• _What is required_
Please show every line in the entries below that includes the word "beside".

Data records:
----------

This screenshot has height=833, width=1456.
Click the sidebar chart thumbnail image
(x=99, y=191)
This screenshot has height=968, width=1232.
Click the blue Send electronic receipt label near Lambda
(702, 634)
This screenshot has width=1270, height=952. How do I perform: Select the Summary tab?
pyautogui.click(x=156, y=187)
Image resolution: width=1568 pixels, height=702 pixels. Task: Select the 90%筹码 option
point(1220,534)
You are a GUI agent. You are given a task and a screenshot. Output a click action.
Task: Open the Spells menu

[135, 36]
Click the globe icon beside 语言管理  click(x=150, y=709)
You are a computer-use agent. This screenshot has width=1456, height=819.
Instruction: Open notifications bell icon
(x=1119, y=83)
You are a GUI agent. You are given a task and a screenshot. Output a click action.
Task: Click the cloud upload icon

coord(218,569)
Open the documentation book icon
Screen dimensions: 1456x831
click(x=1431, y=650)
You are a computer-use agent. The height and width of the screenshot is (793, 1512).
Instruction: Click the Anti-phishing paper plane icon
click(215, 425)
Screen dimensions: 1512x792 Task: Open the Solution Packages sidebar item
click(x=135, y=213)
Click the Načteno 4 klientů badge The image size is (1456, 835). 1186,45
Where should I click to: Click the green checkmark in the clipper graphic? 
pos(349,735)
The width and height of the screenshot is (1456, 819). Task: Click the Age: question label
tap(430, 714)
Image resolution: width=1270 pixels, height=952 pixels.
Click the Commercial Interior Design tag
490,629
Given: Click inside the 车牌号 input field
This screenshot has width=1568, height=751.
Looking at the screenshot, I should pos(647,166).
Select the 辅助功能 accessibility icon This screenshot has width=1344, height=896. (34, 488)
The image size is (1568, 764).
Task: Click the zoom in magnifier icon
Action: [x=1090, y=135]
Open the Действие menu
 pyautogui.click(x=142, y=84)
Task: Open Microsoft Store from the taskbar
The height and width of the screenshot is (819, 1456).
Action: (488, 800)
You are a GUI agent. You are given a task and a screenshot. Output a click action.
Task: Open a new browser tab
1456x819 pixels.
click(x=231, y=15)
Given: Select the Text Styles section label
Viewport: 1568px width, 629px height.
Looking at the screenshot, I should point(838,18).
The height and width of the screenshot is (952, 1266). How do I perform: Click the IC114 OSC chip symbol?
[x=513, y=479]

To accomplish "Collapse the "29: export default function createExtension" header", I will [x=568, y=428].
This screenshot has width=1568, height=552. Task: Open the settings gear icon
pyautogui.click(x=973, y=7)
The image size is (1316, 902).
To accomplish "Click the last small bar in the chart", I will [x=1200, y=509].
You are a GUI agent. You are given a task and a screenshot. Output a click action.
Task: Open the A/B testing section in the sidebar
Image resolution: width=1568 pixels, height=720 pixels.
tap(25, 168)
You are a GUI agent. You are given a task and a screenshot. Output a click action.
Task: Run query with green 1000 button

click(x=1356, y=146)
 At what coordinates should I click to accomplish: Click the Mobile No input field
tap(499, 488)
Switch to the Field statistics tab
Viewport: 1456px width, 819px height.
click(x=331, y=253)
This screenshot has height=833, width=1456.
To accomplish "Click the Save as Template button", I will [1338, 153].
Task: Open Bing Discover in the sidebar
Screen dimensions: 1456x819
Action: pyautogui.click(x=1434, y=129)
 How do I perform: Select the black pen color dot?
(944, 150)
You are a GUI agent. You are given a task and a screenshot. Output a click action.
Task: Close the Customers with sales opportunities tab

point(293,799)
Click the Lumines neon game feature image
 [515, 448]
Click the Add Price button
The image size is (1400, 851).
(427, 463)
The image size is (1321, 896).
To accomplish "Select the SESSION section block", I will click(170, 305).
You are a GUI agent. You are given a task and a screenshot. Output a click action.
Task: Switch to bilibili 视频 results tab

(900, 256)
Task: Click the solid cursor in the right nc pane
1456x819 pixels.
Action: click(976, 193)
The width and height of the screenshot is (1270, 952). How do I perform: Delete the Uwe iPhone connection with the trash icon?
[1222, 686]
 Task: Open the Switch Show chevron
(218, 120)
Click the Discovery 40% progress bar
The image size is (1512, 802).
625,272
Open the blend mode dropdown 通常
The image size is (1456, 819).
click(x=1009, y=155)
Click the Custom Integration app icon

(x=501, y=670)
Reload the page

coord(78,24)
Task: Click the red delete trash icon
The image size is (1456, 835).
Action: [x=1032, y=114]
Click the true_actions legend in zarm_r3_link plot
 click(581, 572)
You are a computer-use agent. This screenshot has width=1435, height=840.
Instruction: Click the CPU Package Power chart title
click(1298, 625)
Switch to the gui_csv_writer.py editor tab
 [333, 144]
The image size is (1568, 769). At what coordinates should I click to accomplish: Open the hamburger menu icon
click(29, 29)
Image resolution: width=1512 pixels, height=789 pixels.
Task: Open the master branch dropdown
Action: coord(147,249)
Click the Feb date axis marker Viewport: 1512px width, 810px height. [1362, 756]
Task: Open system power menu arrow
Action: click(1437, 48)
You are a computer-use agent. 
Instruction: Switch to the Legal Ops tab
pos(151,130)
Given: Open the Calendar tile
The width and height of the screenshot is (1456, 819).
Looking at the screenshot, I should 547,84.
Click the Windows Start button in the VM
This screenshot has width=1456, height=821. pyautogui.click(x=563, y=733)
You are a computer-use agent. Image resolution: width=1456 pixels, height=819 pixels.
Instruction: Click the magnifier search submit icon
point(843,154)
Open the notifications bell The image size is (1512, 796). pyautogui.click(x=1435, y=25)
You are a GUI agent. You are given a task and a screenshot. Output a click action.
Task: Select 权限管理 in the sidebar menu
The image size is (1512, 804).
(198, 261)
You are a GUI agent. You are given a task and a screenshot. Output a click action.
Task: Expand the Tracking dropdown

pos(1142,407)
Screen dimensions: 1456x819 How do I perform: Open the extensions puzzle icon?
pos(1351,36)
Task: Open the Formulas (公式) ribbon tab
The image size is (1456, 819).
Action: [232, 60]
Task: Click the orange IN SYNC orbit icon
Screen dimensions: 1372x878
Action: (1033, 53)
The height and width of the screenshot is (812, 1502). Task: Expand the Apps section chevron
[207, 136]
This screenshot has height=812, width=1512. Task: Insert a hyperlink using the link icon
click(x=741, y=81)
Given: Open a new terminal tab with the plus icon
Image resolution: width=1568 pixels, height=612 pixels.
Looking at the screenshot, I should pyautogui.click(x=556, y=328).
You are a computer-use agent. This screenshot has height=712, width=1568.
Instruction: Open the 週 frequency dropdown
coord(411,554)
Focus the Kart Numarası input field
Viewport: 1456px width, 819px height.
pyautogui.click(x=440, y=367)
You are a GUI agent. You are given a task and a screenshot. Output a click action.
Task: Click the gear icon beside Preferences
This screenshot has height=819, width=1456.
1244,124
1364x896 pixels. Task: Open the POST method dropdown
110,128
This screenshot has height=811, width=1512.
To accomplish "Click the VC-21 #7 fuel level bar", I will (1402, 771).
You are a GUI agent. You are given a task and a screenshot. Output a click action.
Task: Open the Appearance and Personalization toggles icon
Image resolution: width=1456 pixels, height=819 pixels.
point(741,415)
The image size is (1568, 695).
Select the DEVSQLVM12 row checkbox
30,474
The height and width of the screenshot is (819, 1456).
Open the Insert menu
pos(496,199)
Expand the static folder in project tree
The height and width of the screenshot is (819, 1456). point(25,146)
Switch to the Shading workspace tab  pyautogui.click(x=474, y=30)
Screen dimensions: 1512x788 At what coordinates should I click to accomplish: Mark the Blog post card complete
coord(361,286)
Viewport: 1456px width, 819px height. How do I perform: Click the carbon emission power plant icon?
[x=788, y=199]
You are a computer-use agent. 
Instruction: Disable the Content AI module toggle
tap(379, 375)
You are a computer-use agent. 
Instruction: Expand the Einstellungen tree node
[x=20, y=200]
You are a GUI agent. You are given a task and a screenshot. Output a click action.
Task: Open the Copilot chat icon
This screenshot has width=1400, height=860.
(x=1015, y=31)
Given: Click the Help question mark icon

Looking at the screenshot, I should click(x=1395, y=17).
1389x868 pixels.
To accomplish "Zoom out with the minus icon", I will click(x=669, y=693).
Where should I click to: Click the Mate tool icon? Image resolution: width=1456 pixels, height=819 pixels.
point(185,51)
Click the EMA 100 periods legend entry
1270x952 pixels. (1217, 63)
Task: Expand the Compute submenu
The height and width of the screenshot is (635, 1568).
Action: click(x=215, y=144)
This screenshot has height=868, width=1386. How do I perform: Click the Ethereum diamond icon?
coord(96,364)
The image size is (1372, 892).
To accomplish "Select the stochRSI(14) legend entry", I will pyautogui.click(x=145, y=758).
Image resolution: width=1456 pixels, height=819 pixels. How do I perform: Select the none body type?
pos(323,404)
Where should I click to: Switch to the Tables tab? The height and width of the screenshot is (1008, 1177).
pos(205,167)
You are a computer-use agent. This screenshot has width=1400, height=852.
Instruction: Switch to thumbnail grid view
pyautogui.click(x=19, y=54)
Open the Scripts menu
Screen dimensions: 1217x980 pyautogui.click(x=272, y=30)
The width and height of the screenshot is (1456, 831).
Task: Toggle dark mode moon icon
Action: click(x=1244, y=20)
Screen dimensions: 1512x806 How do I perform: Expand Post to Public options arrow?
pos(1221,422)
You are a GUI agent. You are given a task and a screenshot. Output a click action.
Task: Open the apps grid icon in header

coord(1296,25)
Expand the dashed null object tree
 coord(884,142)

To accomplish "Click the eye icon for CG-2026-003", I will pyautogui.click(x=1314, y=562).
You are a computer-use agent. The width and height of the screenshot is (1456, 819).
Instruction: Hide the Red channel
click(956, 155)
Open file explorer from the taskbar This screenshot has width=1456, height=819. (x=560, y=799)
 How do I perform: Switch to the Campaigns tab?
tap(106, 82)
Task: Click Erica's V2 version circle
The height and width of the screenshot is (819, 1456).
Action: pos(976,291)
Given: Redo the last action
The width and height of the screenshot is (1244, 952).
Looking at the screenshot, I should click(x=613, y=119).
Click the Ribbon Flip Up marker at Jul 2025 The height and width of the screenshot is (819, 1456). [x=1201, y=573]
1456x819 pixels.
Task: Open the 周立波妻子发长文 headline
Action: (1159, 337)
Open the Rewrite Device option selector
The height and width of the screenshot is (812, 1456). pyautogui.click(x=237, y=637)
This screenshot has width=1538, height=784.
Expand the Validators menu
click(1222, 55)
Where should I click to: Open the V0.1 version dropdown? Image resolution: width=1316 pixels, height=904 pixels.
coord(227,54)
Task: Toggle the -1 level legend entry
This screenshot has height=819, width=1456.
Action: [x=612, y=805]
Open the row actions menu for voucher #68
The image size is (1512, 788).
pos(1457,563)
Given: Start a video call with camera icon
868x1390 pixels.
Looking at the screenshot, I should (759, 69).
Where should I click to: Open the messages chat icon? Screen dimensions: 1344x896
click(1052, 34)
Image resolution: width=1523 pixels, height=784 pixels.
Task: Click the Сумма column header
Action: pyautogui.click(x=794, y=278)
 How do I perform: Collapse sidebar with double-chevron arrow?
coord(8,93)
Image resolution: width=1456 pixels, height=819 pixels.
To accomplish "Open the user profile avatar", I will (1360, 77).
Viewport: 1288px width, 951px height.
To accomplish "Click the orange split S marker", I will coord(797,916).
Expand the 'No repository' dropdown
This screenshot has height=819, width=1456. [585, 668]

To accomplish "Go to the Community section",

----------

• _Result of this exercise_
Click the globe icon beside 语言管理  click(x=150, y=709)
Task: Click the gear icon beside Preferences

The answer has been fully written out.